Art. 20 → fine promozionale e perequativo → dispone al legislatore il divieto di discriminare questi enti rispetto ad altri. Questo articolo va a completamento della tutela delle confessioni che con interpretazione ristretta degli art.3-7-8-19 potrebbe non essere protetta. Discriminazione illegittima sia rispetto al diritto comune che all’interno della categoria → norme più o meno favorevoli sono illegittime. Se le norme sono più favorevoli per l’intera categoria non sono illegittime.

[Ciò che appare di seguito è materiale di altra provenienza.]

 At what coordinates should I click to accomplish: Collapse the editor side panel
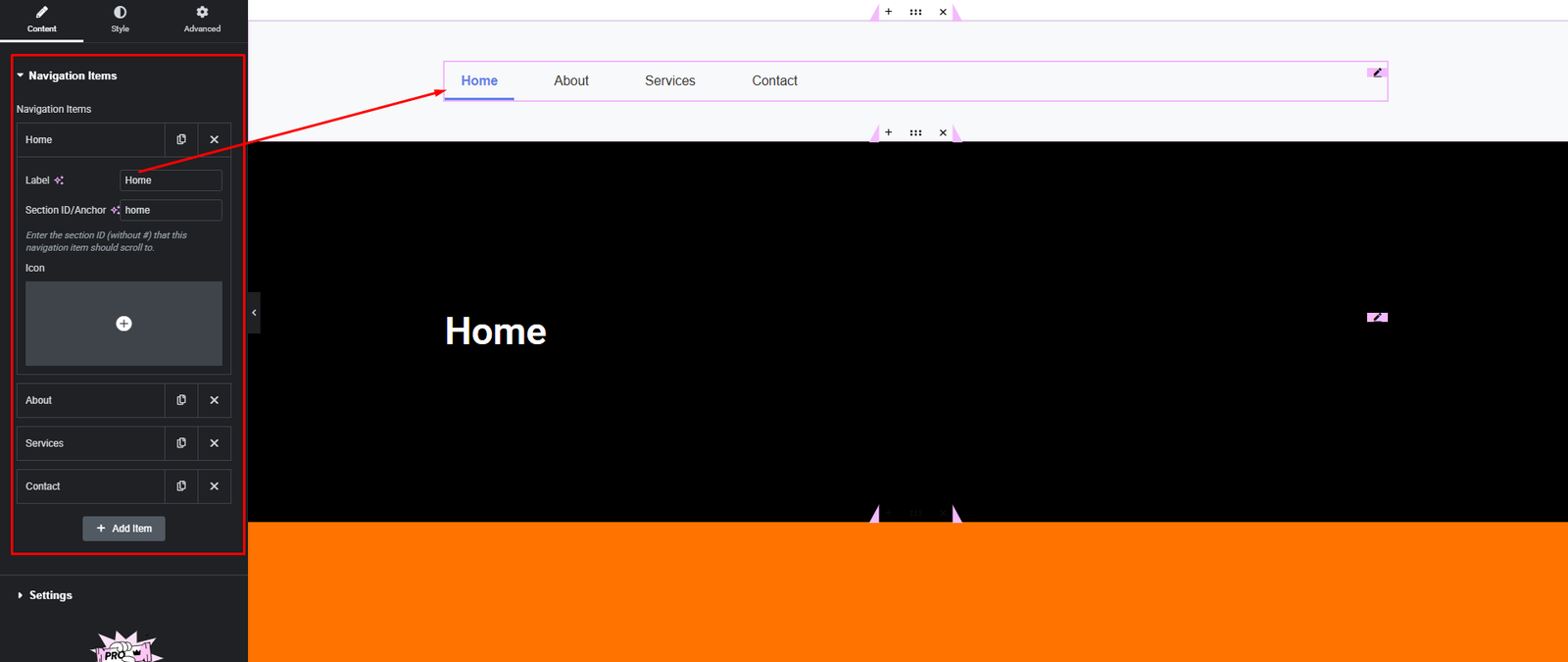(x=254, y=313)
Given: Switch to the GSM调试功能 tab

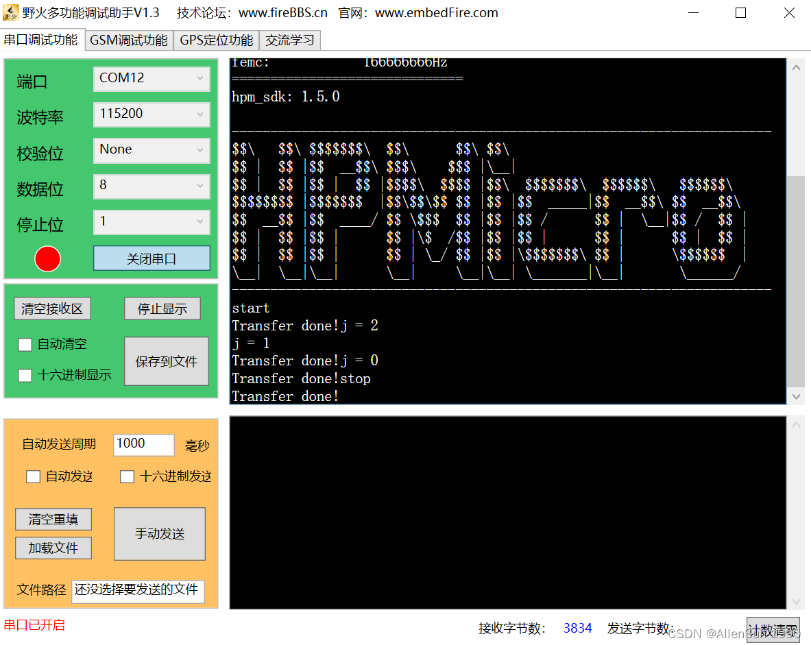Looking at the screenshot, I should click(128, 41).
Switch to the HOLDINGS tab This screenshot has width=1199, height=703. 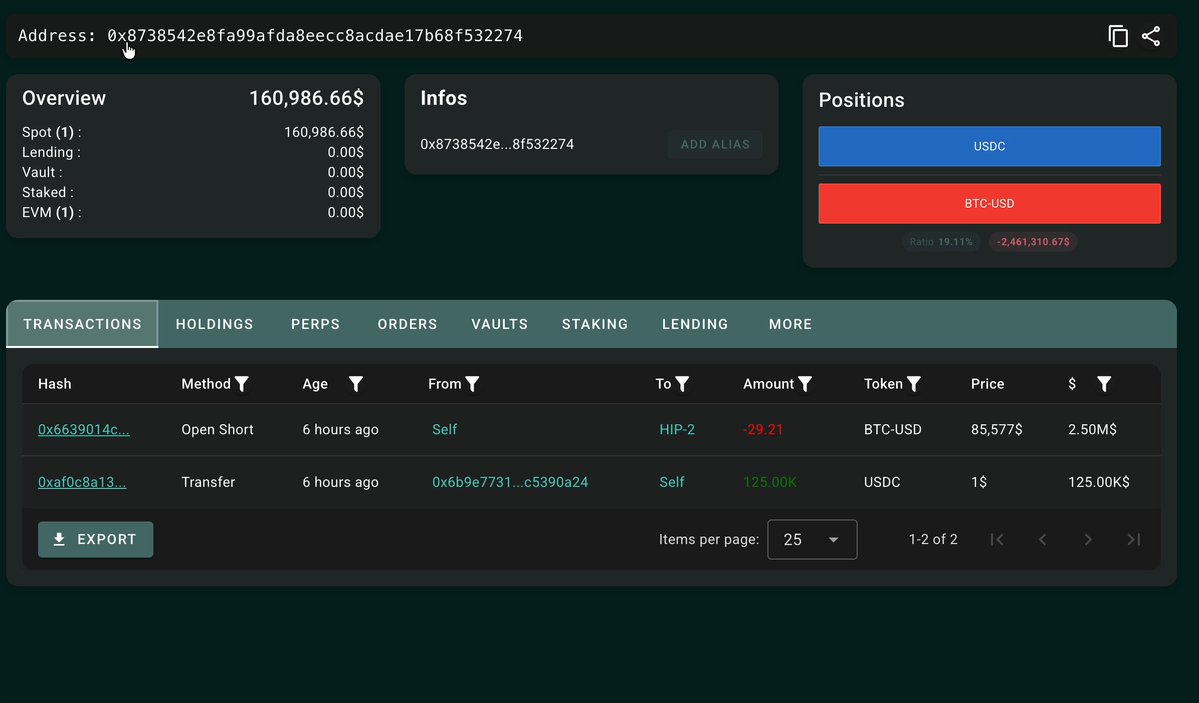point(214,324)
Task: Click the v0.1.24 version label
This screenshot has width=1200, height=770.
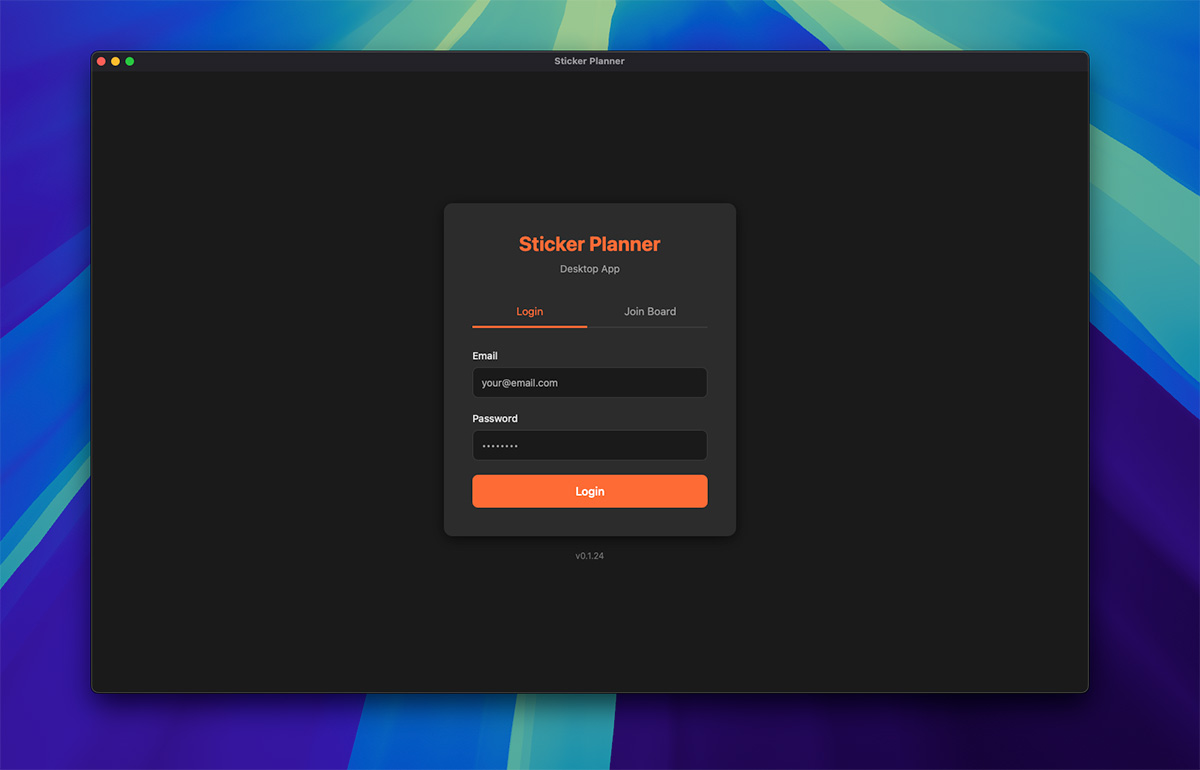Action: 589,555
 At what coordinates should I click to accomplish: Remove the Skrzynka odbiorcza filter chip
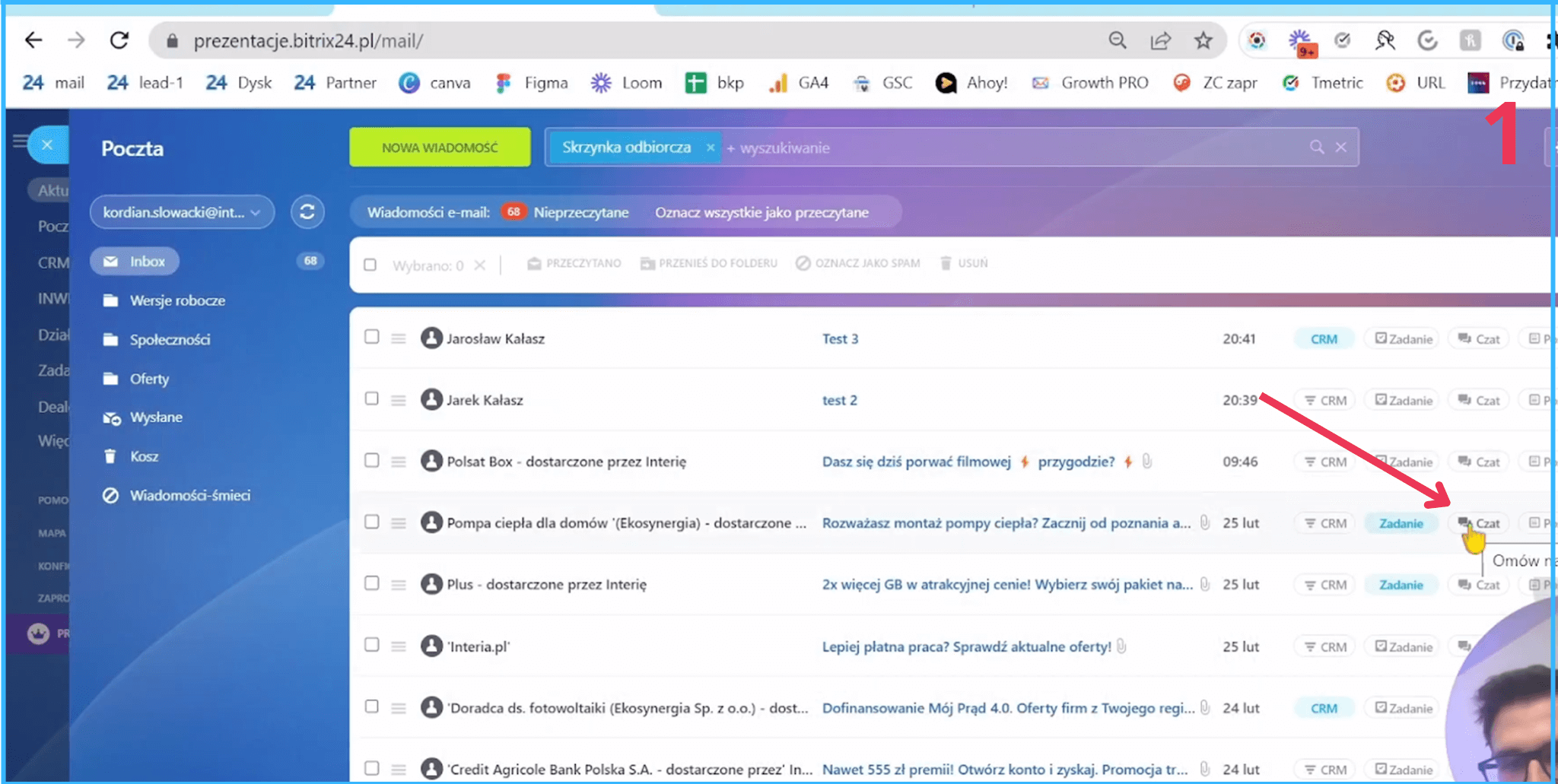point(710,148)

I soggetti destinatari della garanzia

La norma tutela nuovi gruppi che non rientrino nell’ambito di applicazione degli articoli 7-8 cost. in quanto non organizzati o non collegati a confessioni → favorisce il pluralismo aperto. I soggetti destinatari sono associazioni e istituzioni con carattere ecclesiastico e fine di religione o culto → garantisce anche le società non istituzionalizzate. La norma mira a proteggere anche il momento dell’avvio dell’ente. Inoltre il predicato “ecclesiastico” non equivale più a “cattolico” ma a tutte le confessioni.

Due profili dell’ecclesiasticità:

- soggettivo: connesso alla natura del soggetto (ente confessionale)

- oggettivo: connesso all’attività svolta (culto o religione)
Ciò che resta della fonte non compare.